DEPRESSED Bennett Dodd turned to drink, then committed suicide by throwing himself in the river after being left out of a will.
This is just one fascinating tale unearthed by John Dodds while researching the history of his family which once ran several successful businesses in the town.
Bennett Dodd left Knightsbridge in his early 40s and made his way to Doncaster around 1875 and found employment with Dr Smith, a surgeon at the old Whitaker Street Infirmary.
The doctor lived at 13 Hall Gate and Bennett, his wife and their five children, were found accommodation at number 11.
It has not been discovered why Bennett came to Doncaster.
John said: “In fact, it is a bit of a mystery.”
In subsequent years Bennett became depressed and took to drink, and as his condition worsened he committed suicide, aged 51, in August 1883.
According to a report on the inquest, the final straw was learning that he was not included in a will settlement.
An old employer, a Lady Welby, left a number of her servants £300 each but he got nothing.
Bennett was last seen alive in French Gate’s Barrel Inn, and shortly before throwing himself in the nearby river, is reported to have said to the landlord: “People who do the most in service are least thought of.”
Bennett’s wife and children were turned out of the Hall Gate House and lived for a short period at the rear of Green’s Yard.
She eventually moved back to number 11, prior to remarrying and then living in Cemetery Road.
From the time of Bennett’s suicide, his family added ‘s’ to their surname to disassociate themselves from him.
Arthur Bennett Dodds was about 13 at the time of his father’s death and served an apprenticeship as a coach builder/signwriter in the Doncaster Plant Works carriage department.

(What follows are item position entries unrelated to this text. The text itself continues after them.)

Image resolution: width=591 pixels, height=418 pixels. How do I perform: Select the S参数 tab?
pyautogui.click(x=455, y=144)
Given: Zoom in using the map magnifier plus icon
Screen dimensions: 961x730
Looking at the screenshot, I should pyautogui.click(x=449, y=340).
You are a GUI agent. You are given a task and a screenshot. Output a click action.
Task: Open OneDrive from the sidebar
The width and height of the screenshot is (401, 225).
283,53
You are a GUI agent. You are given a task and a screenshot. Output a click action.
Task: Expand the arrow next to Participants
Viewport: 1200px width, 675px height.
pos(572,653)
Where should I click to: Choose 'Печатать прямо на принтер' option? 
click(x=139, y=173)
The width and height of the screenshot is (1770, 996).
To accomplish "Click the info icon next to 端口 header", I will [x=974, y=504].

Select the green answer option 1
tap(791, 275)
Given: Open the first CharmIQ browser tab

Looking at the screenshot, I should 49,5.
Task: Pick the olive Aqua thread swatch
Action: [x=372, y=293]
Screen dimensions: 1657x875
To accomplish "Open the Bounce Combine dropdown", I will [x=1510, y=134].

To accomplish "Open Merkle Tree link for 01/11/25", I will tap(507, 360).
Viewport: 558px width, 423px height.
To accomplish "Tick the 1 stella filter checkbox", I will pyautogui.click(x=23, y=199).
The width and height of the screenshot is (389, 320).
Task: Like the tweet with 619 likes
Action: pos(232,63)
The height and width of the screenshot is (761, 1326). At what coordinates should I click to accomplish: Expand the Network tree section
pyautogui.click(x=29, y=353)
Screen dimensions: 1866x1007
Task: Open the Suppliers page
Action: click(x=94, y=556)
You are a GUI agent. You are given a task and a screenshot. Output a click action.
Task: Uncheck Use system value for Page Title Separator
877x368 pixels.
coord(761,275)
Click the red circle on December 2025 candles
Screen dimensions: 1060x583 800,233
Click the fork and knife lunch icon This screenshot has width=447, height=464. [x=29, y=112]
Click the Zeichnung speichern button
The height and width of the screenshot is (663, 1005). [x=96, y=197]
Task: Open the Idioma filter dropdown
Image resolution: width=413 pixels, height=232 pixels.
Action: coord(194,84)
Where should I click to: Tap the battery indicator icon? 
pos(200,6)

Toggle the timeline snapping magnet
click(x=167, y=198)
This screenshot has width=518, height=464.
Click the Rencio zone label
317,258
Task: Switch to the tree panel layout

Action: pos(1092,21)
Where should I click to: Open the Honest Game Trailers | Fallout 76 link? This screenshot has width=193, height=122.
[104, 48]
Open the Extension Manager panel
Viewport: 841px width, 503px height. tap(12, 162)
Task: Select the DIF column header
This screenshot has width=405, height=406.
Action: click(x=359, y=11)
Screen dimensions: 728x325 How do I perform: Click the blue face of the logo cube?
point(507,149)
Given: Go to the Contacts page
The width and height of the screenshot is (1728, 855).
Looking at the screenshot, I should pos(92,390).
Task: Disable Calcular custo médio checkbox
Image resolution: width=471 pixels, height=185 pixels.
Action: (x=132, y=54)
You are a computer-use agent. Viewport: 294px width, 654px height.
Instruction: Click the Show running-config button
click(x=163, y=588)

After a short time he left and in 1894 started a business as a signwriter and repairer of horse-drawn coaches in the Mail Coach Yard area off French Gate.
A year later Arthur branched out and started a dancing school at 15 Union Street and then at 84 St Sepulchre Gate, next to the Good Woman Hotel.
His wife Sarah Jane also opened the Harp Music Stores on the same site. Sarah Jane played the harp, and a full-sized instrument was attached to the shop’s exterior.
Arthur was also friends with Henry Senior of the Sandhouse and arrangeddances there in the ballroom.
A little later Arthur opened a shop at 76 St Sepulchre Gate, selling cycles.
Then at number 1 Printing Office Street, he set up as a musical instrument retailer. About 1915, Arthur saw the opportunity of trading on the opposite side of Printing Offiice Street and opened a double-fronted shop at number 23 selling motorbikes.
Arthur’s son – also called Arthur – was a despatch rider with his regiment during the First World War.
During the 1920s, notices in the local newspapers gave details of spectacular motorbike speed trials on the Racecourse, in which Arthur Jnr and his brother, Horace, were involved.
In fact Arthur Jnr won a number of trophies.
Horace became involved with music programmes for schools, Doncaster Concert Society and the Elmfield House Orchestra.
He also played double-bass with the Liverpool Philharmonic Orchestra, even though he had lost part of a finger in a motorbike accident.
In 1936, Arthur Bennett Dodds eloped to Scarborough with his mistress, some 40 years his junior. His wife continued to live at 84 St Sepulchre Gate.
While living in Scarborough, Arthur Bennett bought two rows of properties and lived off the rents.
John remembers him as a ‘big man, immaculate in his three-piece suits.
“Thankfully as far as I could see, he did not betray any of his father’s characteristics.
“He wasn’t a depressive and didn’t smoke or drink.”
While Arthur Bennett was in Scarborough, his two sons ran the various family businesses and shops in Doncaster.
“But they didn’t have their father’s ambition, drive or business acumen,” said John.
“They didn’t expand the businesses or add any new ones.”